GIVEN DATA –
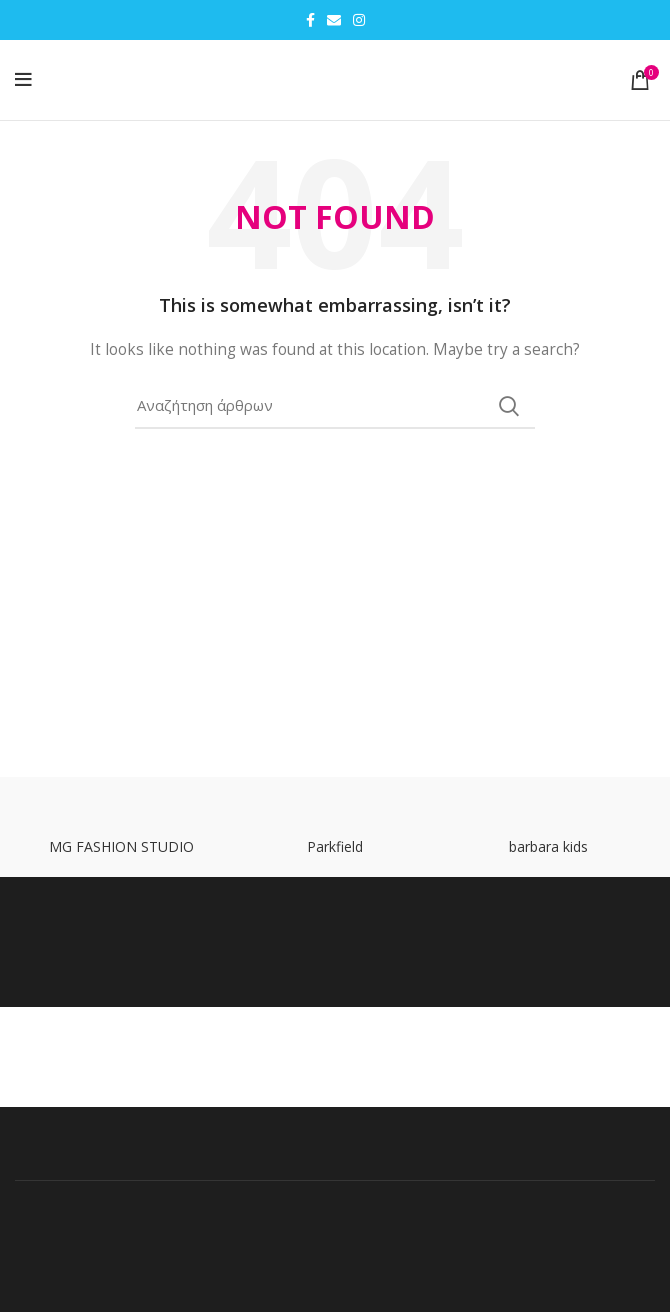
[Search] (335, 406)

--

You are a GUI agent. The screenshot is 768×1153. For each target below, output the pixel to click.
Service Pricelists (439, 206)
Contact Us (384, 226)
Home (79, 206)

BRIEF –
Copy the rows word for word, from the line containing "You are a GUI" to the line containing "Home (79, 206)", both lines included.

SOLUTION FOR THIS EXERCISE –
You are a GUI agent. The screenshot is 768×1153. For each target below, output the pixel to click.
Service Pricelists (439, 206)
Contact Us (384, 226)
Home (79, 206)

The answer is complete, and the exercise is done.